* Given request
Output the entries starting at the line containing "Click the device" and ending at the line containing "(x=364, y=121)" as a two-column CSV with the headers input and output. Give one row per entry, with its text and its answer each in a single quoted field and any line breaks replaced by spaces.

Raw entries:
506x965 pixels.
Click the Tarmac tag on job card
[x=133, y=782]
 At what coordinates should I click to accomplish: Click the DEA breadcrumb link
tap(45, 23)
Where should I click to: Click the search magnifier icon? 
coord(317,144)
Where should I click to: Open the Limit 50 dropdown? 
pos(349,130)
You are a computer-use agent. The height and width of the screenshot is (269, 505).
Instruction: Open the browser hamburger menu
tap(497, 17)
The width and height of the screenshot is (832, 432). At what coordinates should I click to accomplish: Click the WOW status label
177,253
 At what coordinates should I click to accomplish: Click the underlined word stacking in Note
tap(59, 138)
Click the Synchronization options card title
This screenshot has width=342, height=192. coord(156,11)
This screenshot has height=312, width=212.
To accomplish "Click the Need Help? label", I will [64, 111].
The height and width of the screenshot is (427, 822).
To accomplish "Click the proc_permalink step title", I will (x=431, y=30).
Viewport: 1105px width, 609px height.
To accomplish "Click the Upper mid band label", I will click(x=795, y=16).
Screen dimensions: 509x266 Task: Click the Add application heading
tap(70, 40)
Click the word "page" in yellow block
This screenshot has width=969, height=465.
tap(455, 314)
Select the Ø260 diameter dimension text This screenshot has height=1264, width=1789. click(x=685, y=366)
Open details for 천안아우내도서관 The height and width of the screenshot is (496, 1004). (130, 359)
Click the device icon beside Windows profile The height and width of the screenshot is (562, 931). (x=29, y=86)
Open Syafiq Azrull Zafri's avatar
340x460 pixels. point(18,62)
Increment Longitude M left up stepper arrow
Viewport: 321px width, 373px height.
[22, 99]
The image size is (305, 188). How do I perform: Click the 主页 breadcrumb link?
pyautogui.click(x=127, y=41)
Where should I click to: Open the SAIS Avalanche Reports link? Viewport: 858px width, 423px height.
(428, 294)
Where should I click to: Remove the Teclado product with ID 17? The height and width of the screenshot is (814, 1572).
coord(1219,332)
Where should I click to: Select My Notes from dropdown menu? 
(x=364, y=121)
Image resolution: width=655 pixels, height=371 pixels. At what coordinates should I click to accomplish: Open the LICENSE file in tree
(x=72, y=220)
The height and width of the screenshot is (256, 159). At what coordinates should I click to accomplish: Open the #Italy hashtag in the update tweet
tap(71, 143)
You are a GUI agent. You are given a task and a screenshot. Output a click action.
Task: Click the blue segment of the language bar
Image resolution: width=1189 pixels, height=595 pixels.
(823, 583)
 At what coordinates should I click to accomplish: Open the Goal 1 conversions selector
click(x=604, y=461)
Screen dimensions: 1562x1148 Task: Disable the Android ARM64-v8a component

* Expected answer
input,output
"Click the device icon beside Windows profile The height and width of the screenshot is (562, 931).","(x=29, y=86)"
"Open Syafiq Azrull Zafri's avatar","340x460 pixels. point(18,62)"
"Increment Longitude M left up stepper arrow Viewport: 321px width, 373px height.","[22, 99]"
"The image size is (305, 188). How do I perform: Click the 主页 breadcrumb link?","pyautogui.click(x=127, y=41)"
"Where should I click to: Open the SAIS Avalanche Reports link? Viewport: 858px width, 423px height.","(428, 294)"
"Where should I click to: Remove the Teclado product with ID 17? The height and width of the screenshot is (814, 1572).","coord(1219,332)"
"Where should I click to: Select My Notes from dropdown menu?","(x=364, y=121)"